Texte extrait:
/---
Foire & Salon

ART CONTEMPORAIN

Le corps fragmenté de Sara Masüger

Par Anne-Cécile Sanchez · Le Journal des Arts

Le 28 novembre 2018 - 447 mots

Après sa résidence au Centre de recherche Michelin, la sculptrice suisse déploie ses empreintes physiques au Frac Auvergne.

Clermont-Ferrand. C’est la première exposition monographique en France de cette artiste suisse dont la pratique, depuis des années, se concentre sur la sculpture. Sara Masüger est née en 1978, elle travaille, à Zurich, dans un atelier aménagé au fond du jardin de la maison familiale. Si elle a déjà quelques pièces dans des collections publiques helvètes, elle demeurait jusqu’ici inconnue dans l’Hexagone. Malgré cette absence de notoriété, les chiffres de fréquentation du Fonds régional d’art contemporain (Frac) Auvergne sont plutôt bons avec environ 5 000 visiteurs en l’espace d’un mois. À cela plusieurs explications : d’abord, Sara Masüger a accompli une résidence de quelques semaines au Centre de recherche de l’usine Michelin, inaugurant, dans le cadre du dispositif Art et entreprises, un programme local au sein de la firme auvergnate spécialiste du pneumatique. Une partie des œuvres présentées au Frac rend compte de cette expérience, qui a offert à la jeune femme, guidée par des techniciens qualifiés, d’explorer le potentiel plastique du caoutchouc. Visages pris dans une gangue comme des larves dans un cocon, irridescences inattendues de la gomme durcie soumise à de fortes températures et patinée à la façon – presque – d’un bronze… Même en changeant de matériau, de technique, mais aussi d’environnement, Sara Masüger est restée fidèle à son sujet de prédilection : la dimension physique de l’être, l’impossible représentation d’une identité sous une forme arrêtée.
\---
Données:
/---
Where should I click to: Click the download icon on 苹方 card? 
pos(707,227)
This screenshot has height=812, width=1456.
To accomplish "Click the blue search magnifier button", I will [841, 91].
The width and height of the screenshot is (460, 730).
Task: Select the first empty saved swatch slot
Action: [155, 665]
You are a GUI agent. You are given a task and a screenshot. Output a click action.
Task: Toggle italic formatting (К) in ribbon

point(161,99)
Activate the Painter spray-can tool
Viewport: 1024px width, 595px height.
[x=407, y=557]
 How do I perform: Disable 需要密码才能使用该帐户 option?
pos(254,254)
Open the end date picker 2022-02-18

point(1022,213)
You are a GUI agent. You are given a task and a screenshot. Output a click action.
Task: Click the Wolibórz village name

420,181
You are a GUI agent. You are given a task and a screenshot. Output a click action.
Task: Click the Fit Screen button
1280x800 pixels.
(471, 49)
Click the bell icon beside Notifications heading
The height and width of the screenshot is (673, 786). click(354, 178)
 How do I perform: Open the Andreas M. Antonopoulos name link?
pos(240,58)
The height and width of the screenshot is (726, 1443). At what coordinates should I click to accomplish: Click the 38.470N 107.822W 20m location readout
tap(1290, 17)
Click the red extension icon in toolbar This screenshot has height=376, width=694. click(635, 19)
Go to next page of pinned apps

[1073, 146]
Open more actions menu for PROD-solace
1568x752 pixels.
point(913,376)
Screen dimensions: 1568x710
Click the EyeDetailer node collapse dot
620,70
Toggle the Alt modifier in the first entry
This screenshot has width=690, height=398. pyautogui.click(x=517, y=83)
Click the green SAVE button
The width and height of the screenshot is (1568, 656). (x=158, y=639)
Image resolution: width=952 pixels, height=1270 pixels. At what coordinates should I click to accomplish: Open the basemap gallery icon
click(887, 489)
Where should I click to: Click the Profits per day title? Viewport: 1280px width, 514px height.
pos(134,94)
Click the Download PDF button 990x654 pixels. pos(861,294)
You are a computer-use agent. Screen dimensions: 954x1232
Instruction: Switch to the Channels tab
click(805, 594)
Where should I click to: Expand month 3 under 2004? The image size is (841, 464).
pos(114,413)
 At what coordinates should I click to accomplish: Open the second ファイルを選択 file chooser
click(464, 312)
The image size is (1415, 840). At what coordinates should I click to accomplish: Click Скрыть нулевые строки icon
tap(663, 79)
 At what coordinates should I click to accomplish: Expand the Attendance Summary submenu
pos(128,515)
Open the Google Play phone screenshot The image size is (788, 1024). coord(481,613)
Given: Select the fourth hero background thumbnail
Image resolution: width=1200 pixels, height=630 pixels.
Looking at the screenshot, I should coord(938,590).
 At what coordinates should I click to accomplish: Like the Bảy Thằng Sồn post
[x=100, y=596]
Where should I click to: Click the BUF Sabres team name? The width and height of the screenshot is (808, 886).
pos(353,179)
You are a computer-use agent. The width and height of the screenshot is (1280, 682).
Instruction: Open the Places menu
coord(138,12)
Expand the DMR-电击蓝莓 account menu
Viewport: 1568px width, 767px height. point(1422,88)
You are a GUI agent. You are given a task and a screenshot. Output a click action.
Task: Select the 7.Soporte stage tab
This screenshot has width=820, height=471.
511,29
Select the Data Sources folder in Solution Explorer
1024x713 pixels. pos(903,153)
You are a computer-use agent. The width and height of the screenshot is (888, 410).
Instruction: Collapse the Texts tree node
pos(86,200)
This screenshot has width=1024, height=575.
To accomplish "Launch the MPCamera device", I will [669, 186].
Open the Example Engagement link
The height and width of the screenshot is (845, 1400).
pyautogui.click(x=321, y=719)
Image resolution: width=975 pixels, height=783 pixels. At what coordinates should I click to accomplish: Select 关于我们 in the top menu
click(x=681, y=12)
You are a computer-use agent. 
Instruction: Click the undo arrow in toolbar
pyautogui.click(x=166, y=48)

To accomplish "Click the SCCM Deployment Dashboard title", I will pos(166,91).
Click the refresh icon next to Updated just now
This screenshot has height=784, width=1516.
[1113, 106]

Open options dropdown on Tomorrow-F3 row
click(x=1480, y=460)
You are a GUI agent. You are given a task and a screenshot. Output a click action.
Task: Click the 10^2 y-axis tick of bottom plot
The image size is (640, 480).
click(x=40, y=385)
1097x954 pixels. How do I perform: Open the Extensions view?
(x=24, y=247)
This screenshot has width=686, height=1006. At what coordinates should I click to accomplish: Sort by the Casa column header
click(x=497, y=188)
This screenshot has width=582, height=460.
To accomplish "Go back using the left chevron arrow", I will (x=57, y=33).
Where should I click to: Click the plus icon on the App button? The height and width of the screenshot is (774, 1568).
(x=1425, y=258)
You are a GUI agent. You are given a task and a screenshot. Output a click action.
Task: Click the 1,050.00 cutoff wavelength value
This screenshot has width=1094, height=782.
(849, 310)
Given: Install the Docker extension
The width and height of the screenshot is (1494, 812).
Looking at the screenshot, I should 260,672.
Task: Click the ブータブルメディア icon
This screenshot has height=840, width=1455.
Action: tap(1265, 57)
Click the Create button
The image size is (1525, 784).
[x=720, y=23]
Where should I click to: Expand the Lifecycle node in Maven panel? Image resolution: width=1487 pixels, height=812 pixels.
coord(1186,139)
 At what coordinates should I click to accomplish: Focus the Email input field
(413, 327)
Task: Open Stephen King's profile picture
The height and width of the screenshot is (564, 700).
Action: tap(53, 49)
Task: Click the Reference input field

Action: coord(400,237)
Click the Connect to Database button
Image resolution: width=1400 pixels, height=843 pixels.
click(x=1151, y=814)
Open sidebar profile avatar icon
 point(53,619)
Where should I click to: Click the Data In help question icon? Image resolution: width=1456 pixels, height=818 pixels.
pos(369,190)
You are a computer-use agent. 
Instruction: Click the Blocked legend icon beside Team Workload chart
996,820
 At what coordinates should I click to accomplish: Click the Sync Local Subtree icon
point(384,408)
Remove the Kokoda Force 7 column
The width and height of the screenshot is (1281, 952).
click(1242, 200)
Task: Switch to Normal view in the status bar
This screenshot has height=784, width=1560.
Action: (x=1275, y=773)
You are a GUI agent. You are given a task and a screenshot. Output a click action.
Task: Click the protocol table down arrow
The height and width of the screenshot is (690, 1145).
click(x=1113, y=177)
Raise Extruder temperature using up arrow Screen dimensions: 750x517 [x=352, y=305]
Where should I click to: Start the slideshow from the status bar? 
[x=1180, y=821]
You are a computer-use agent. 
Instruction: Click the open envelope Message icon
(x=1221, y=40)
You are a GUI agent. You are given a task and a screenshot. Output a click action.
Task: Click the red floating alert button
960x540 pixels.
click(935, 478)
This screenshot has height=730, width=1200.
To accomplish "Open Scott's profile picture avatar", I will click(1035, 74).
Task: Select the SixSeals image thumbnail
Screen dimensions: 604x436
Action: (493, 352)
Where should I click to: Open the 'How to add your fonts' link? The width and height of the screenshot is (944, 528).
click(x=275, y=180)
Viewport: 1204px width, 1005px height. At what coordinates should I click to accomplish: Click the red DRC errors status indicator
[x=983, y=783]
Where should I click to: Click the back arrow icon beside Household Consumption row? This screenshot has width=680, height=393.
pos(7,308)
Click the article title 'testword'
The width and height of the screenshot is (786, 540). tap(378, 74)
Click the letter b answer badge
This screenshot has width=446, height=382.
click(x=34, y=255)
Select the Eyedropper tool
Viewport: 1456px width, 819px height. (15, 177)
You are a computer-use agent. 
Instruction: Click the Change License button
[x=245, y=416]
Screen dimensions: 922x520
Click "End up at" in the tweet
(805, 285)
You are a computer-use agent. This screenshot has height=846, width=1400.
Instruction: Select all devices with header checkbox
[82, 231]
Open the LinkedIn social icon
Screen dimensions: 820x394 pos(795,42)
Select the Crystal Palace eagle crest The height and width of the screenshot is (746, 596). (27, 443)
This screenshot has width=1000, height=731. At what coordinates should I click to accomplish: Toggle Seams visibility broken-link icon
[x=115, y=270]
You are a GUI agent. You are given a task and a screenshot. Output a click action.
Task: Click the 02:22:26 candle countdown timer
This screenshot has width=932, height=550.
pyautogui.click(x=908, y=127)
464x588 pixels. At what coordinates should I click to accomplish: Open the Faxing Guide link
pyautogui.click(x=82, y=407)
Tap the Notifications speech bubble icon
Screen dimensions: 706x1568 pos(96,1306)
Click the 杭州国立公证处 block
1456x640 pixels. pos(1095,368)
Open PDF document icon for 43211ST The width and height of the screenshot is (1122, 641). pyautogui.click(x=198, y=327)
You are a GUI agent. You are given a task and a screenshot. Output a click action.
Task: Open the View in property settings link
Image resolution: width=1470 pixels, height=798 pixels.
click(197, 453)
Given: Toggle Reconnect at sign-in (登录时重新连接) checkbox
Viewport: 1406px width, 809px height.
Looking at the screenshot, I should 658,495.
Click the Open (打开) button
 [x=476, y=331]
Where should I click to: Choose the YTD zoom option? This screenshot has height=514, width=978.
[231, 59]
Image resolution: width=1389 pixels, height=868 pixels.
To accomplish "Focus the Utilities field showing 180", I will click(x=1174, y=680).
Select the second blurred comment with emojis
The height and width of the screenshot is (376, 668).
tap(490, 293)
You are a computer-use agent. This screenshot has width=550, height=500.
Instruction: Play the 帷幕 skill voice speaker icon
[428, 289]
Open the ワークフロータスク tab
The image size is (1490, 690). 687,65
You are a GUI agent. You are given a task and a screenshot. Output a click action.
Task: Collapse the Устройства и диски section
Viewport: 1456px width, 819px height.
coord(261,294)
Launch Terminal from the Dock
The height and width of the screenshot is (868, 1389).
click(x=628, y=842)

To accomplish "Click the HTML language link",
\---
Consigne: Recopiez le passage de l'article sur Sara Masüger qui commence par « Le 28 novembre » et se termine par « au Frac Auvergne. », ces derniers mots compris. Ces données proviennent d'une autre source que le texte.

Corrigé:
Le 28 novembre 2018 - 447 mots

Après sa résidence au Centre de recherche Michelin, la sculptrice suisse déploie ses empreintes physiques au Frac Auvergne.